Role: Concept, Experience Design, Narrative Direction
Audience: Museum visitors
Environment: Sculpture Court, overlooking Ithaca at sunset
Experience Goal: Examine attention, isolation, and agency in a digitally saturated world
Overview
"Digital Ash" is a site-specific experiential installation I created inspired by Ray Bradbury’s Fahrenheit 451. The work explores how technology mediates attention and connection — not by condemning devices, but by inviting audiences to notice how and why they use them.
Each participant accessed a narrated video through their own smartphone and headphones. The experience unfolded individually within a shared physical environment, allowing visitors to move freely, disengage at will, or ignore the device entirely.

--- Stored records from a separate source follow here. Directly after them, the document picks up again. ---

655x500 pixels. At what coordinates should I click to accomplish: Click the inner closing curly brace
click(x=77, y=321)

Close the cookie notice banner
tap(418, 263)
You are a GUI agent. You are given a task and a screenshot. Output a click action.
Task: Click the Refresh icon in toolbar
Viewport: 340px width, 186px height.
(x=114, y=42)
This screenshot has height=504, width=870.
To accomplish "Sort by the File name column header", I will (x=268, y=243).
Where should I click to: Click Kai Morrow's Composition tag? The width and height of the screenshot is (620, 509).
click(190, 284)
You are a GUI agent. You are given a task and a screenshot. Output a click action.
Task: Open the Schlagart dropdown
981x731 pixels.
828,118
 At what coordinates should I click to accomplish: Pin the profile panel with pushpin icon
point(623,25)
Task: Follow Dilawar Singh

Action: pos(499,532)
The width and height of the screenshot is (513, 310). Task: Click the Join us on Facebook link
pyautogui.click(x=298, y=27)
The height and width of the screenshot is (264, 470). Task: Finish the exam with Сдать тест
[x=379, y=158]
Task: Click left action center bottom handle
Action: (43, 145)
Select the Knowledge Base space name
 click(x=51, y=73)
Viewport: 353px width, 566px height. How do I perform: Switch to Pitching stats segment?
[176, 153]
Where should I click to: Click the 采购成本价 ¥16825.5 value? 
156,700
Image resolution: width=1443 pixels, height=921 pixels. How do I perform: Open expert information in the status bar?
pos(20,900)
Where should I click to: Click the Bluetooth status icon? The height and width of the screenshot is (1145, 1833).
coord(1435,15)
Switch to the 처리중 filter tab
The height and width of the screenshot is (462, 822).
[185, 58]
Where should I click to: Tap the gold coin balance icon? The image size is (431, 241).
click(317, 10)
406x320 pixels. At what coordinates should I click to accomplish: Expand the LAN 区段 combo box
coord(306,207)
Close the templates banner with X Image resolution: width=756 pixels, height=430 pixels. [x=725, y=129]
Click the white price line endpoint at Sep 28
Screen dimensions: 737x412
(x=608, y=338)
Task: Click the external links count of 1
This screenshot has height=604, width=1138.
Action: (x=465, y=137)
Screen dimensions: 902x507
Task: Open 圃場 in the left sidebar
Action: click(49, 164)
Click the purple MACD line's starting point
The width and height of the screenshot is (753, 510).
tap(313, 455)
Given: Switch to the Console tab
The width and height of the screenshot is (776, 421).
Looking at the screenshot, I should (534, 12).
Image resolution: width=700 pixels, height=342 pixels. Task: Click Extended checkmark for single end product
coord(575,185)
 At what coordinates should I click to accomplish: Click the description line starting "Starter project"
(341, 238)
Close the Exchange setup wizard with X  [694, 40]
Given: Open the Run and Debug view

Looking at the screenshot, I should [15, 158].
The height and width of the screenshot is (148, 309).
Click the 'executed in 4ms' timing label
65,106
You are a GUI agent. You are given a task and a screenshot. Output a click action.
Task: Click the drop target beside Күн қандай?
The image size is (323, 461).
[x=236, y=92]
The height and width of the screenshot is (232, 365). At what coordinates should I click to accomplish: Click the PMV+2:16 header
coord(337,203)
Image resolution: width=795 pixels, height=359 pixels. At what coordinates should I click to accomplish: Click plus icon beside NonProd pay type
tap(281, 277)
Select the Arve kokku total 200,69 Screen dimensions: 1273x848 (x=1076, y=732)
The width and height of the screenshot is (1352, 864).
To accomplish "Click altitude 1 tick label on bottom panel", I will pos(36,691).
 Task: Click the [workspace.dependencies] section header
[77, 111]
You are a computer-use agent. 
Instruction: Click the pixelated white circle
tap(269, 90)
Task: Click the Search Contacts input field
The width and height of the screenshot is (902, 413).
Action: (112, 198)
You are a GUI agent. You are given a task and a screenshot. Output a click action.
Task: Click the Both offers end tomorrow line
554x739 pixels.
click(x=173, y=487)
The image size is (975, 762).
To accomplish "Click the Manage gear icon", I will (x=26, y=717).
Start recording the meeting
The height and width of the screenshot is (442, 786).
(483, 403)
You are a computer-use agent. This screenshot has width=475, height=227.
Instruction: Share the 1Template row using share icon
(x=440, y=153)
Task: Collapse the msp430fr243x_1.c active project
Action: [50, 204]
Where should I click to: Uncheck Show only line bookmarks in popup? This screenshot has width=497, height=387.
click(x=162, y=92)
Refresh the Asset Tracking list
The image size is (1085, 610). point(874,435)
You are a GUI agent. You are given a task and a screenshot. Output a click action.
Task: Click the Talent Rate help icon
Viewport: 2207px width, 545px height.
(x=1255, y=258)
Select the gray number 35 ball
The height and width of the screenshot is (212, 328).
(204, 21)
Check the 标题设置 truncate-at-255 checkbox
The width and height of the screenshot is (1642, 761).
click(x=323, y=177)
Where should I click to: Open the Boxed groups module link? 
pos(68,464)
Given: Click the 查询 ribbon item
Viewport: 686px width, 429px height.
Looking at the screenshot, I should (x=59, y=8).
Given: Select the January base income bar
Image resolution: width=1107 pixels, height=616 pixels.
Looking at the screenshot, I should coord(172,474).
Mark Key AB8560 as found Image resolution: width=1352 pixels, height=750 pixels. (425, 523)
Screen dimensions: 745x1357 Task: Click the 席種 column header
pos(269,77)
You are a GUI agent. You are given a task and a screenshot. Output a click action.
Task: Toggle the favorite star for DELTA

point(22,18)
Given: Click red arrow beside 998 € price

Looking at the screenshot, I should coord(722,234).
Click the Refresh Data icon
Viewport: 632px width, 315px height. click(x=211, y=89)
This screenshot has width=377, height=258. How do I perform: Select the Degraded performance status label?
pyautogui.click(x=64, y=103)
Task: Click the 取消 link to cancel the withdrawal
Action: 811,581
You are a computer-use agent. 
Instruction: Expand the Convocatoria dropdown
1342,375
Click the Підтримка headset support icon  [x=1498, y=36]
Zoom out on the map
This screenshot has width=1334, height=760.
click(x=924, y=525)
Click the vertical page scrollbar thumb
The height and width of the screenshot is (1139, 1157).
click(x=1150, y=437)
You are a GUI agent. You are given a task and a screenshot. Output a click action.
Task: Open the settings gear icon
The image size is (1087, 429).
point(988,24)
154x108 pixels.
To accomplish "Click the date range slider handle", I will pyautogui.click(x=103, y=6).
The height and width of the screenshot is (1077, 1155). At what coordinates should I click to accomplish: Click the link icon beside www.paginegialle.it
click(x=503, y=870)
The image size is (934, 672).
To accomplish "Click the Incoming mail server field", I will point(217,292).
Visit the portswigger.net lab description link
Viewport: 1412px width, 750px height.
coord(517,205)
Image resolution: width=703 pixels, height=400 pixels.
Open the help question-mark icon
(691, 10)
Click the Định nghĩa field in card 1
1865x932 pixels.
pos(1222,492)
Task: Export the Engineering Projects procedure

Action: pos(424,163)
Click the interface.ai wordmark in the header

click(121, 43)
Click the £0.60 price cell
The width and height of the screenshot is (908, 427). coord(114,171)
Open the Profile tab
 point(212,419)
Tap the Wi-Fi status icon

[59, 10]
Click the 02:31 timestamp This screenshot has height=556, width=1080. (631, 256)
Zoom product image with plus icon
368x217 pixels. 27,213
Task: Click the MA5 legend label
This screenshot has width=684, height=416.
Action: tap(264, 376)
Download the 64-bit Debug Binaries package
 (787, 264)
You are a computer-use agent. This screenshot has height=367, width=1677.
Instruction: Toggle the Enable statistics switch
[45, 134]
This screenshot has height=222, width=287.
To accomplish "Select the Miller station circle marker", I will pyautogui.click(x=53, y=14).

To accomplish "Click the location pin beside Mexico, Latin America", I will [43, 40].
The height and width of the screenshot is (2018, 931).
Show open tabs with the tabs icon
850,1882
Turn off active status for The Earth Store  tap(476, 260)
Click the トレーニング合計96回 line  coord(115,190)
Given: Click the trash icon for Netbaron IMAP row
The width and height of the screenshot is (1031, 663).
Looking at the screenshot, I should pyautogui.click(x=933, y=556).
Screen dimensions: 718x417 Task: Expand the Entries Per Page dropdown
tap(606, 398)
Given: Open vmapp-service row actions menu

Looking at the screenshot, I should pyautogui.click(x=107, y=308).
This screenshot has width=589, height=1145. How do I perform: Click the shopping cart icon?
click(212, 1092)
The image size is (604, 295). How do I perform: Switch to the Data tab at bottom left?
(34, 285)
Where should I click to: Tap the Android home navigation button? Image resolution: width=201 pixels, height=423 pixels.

Experience Design Approach
-
The experience was intentionally individual yet collective, mirroring the paradox Bradbury describes: being together, but isolated.
-
Audience members controlled their level of engagement — choosing when to listen, watch, pause, or look away.
-
The Sculpture Court setting, overlooking rolling hills at sunset, was integral to the experience, contrasting digital immersion with the physical world beyond the screen.
-
The narrative gradually receded into choral music and darkness, prompting participants to lift their gaze and reorient their attention toward their surroundings.
Why It Mattered
Rather than prescribing behavior, "Digital Ash" created space for reflection. The piece treated attention itself as a design material, positioning experience as something co-created between environment, narrative, and audience choice — a principle that continues to inform my approach to experience design.